■ Task directions:
Reproduce the items word for word, from the beginning of the items to the line containing "point(418,1299)", with both of those lines included.
-------- Working data --------
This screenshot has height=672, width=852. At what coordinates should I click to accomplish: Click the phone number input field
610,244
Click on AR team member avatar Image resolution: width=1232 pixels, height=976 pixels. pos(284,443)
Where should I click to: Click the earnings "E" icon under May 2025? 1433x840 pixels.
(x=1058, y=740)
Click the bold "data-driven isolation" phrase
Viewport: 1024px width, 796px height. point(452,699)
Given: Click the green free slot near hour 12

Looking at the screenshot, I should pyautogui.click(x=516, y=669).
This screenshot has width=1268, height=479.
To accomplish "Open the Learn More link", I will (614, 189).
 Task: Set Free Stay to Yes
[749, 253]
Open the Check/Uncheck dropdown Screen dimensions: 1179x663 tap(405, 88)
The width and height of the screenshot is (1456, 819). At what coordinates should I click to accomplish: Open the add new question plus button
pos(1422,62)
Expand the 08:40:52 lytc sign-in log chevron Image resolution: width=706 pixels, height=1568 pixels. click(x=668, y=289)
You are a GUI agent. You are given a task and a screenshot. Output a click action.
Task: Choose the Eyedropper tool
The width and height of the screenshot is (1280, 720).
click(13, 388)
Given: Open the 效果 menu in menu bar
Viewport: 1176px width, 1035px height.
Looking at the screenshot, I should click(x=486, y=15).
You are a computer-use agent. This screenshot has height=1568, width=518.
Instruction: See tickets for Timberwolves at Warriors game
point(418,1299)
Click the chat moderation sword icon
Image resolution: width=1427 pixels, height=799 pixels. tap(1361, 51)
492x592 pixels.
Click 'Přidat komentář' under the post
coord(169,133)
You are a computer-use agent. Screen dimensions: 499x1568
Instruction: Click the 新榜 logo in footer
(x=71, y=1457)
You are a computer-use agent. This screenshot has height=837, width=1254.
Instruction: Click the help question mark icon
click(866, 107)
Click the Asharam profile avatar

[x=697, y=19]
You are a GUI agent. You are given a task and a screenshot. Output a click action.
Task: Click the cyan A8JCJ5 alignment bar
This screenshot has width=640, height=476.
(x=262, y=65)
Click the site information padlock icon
--------
■ Full answer:
This screenshot has height=672, width=852. At what coordinates should I click to accomplish: Click the phone number input field
610,244
Click on AR team member avatar Image resolution: width=1232 pixels, height=976 pixels. pos(284,443)
Where should I click to: Click the earnings "E" icon under May 2025? 1433x840 pixels.
(x=1058, y=740)
Click the bold "data-driven isolation" phrase
Viewport: 1024px width, 796px height. point(452,699)
Given: Click the green free slot near hour 12

Looking at the screenshot, I should pyautogui.click(x=516, y=669).
This screenshot has width=1268, height=479.
To accomplish "Open the Learn More link", I will (614, 189).
 Task: Set Free Stay to Yes
[749, 253]
Open the Check/Uncheck dropdown Screen dimensions: 1179x663 tap(405, 88)
The width and height of the screenshot is (1456, 819). At what coordinates should I click to accomplish: Open the add new question plus button
pos(1422,62)
Expand the 08:40:52 lytc sign-in log chevron Image resolution: width=706 pixels, height=1568 pixels. click(x=668, y=289)
You are a GUI agent. You are given a task and a screenshot. Output a click action.
Task: Choose the Eyedropper tool
The width and height of the screenshot is (1280, 720).
click(13, 388)
Given: Open the 效果 menu in menu bar
Viewport: 1176px width, 1035px height.
Looking at the screenshot, I should click(x=486, y=15).
You are a computer-use agent. This screenshot has height=1568, width=518.
Instruction: See tickets for Timberwolves at Warriors game
point(418,1299)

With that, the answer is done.